Climate change is already having sweeping effects on every continent and throughout the world’s oceans, scientists reported on Monday, and they warned that the problem was likely to grow substantially worse unless greenhouse emissions are brought under control.
The report by the Intergovernmental Panel on Climate Change, a United Nations group that periodically summarizes climate science, concluded that ice caps are melting, sea ice in the Arctic is collapsing, water supplies are coming under stress, heat waves and heavy rains are intensifying, coral reefs are dying, and fish and many other creatures are migrating toward the poles or in some cases going extinct.
But some geniuses are having the bright idea to reconstitute the dodo and a couple dozen other extinct species while we're waiting for current populations to die. If, as some are suggesting, a new ice age is set to envelop Northern Europe, maybe they can evacuate the polar bears from the melting ice caps and let them duke it out with wooly mammoths among the glaciers in what is now merrie olde England.

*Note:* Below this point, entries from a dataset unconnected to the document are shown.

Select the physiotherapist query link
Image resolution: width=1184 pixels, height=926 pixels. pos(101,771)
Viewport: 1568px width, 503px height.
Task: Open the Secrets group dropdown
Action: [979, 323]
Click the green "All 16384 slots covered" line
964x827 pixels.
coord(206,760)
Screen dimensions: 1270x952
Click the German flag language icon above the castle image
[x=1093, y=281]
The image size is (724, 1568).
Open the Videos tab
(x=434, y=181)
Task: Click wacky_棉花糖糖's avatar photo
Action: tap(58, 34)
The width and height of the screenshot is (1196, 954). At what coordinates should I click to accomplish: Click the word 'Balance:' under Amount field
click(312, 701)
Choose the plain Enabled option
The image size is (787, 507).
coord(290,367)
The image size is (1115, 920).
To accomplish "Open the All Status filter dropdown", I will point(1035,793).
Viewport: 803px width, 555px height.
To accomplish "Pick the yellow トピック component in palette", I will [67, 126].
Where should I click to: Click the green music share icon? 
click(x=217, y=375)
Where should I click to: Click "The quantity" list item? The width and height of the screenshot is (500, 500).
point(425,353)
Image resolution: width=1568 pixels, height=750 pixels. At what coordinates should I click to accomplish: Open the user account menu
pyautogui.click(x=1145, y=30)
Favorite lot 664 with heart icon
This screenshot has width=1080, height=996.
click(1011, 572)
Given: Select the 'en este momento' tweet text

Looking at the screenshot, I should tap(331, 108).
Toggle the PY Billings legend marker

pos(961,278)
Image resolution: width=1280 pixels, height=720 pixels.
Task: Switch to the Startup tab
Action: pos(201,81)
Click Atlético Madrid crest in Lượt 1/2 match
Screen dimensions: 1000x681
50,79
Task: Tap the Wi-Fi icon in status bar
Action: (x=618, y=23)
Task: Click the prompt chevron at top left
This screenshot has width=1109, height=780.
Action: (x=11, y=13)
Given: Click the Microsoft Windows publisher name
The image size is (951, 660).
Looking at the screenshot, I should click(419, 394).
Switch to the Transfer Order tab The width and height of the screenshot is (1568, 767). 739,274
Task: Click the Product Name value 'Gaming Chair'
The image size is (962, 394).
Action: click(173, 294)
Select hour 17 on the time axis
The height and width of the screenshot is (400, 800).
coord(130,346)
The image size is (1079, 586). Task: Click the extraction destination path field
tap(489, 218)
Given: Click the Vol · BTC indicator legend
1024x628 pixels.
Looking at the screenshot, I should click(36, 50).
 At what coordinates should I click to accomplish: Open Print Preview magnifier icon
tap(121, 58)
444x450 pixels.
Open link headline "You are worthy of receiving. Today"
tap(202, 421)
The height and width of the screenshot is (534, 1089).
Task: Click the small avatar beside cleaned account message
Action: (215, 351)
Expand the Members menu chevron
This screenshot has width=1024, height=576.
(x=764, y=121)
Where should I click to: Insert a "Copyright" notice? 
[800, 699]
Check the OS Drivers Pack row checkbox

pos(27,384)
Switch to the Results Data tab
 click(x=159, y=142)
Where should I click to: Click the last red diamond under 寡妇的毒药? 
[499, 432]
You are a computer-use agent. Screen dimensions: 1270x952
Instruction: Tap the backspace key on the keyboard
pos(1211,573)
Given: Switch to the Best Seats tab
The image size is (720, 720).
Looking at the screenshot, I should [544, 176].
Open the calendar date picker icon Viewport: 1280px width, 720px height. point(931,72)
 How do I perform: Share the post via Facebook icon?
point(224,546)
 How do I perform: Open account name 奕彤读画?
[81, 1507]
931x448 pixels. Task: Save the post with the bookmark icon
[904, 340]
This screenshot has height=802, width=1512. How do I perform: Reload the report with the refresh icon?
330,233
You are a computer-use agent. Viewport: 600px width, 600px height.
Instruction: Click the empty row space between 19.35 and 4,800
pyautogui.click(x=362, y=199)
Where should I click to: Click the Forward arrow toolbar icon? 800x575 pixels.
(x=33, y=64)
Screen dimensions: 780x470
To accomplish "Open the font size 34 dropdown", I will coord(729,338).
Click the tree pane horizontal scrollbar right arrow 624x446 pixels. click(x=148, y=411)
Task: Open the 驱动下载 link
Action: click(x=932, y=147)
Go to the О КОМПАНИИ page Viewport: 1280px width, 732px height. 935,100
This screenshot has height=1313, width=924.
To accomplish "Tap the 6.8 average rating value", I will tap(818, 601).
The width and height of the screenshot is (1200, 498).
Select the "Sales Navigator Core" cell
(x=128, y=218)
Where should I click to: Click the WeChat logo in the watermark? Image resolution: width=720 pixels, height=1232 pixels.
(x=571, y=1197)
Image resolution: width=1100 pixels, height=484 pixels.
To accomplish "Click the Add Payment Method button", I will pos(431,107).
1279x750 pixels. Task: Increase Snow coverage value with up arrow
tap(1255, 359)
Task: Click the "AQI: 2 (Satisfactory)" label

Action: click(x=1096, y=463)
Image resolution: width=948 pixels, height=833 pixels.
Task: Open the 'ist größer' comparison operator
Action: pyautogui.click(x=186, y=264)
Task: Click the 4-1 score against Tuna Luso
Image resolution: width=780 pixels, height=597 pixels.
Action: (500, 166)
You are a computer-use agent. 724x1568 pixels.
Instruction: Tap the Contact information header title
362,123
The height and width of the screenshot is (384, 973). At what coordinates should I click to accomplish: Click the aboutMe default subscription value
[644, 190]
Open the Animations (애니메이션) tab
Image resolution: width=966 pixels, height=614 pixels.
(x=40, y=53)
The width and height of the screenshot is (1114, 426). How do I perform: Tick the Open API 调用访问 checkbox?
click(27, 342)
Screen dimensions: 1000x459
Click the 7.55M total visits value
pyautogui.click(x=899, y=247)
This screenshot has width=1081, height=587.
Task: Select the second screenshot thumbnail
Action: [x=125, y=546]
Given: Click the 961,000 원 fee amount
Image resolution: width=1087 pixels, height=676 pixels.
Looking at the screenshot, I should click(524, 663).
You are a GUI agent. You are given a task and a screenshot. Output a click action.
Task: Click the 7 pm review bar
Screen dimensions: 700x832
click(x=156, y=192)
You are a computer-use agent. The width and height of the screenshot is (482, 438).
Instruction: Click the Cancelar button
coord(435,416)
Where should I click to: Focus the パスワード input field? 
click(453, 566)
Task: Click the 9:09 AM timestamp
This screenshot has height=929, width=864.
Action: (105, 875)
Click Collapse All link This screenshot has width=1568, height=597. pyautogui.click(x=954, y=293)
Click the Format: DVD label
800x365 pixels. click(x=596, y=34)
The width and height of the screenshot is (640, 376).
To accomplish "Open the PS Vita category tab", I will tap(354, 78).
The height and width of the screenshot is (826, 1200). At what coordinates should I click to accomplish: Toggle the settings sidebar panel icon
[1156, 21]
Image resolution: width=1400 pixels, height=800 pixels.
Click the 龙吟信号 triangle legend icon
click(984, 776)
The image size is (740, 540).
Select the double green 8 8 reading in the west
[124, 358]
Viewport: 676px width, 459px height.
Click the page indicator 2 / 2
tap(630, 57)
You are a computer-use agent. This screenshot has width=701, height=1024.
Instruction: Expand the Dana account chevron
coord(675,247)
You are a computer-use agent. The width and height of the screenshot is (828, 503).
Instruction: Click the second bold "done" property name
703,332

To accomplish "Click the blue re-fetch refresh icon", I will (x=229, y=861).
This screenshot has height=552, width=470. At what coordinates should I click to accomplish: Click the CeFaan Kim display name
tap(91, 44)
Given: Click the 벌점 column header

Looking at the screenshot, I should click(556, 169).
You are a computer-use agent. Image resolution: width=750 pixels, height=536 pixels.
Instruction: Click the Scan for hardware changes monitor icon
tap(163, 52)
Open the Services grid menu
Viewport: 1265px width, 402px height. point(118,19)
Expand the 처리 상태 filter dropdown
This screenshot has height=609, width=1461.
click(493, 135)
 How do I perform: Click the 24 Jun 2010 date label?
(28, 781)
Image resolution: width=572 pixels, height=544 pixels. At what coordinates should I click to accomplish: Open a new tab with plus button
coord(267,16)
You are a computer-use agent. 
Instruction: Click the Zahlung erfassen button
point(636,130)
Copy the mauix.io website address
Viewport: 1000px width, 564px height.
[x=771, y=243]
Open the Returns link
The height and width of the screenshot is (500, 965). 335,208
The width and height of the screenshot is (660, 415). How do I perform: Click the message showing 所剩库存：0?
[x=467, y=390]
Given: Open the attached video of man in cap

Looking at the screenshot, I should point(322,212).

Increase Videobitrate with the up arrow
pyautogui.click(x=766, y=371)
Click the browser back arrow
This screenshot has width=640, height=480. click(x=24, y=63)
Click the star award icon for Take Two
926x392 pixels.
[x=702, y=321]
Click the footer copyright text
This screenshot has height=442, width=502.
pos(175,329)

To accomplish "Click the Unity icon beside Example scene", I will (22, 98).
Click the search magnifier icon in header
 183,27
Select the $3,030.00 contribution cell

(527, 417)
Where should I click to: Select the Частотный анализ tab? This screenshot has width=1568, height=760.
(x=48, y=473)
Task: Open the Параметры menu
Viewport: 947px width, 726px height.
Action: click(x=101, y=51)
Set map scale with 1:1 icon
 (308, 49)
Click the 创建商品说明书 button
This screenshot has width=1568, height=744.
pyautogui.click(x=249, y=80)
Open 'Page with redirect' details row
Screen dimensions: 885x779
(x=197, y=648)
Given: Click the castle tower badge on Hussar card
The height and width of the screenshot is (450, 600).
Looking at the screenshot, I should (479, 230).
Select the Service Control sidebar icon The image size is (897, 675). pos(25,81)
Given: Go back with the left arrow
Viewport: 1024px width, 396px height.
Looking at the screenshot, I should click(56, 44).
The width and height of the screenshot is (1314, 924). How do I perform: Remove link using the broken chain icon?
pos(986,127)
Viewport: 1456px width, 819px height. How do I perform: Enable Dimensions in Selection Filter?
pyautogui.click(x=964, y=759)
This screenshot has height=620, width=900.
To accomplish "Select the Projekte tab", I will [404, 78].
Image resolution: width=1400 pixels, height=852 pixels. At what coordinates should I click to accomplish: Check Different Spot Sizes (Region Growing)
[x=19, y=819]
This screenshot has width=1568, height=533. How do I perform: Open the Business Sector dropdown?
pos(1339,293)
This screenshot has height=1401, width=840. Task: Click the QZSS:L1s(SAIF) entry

This is beyond depressing. It is downright terrifying. But other geniuses in high places are balking at the UN's suggestion that rich nations had better start sending massive amounts of cash to poor nations, who will be especially hard hit by the climate change they had no hand in causing.
The poorest people in the world, who have had virtually nothing to do with causing global warming, will be high on the list of victims as climatic disruptions intensify, the report said. It cited a World Bank estimate that poor countries need as much as $100 billion a year to try to offset the effects of climate change; they are now getting, at best, a few billion dollars a year in such aid from rich countries.
The $100 billion figure, though included in the 2,500-page main report, was removed from a 48-page executive summary to be read by the world’s top political leaders. It was among the most significant changes made as the summary underwent final review during an editing session of several days in Yokohama.
Hmm.... I guess those geniuses who had a hand in censoring the report think their own ivory towers will be immune from catastrophe.  We should have learned by now that under no circumstances must one offend rich people for any reason, as the mere thought of parting them from their money to help the less fortunate sends them into paroxysms of rage and shrieks of class envy.
The edit came after several rich countries, including the United States, raised questions about the language, according to several people who were in the room at the time but did not wish to be identified because the negotiations were private. The language is contentious because poor countries are expected to renew their demand for aid this September in New York at a summit meeting of world leaders, who will attempt to make headway on a new treaty to limit greenhouse gases.
Many rich countries argue that $100 billion a year is an unrealistic demand; it would essentially require them to double their budgets for foreign aid, at a time of economic distress at home. That argument has fed a rising sense of outrage among the leaders of poor countries, who feel their people are paying the price for decades of profligate Western consumption.
I want the names of those Americans and I want to know who is bankrolling them. Rupert Murdoch? Jamie Dimon, the skills gap guru? On that topic, I also want to know why our normally stingy Congress is so eagerly sending a $1 billion aid package to Ukraine. What's that you say? That the money is going straight to the oligarchs who took over in that right-wing putsch? That it could be a way to undercut Russia and grease the skids for some all-American polluting fracked gas and oil to be exported? And that the poor people of Ukraine will take the blame for the crimes of the elites, and be forced into austerity?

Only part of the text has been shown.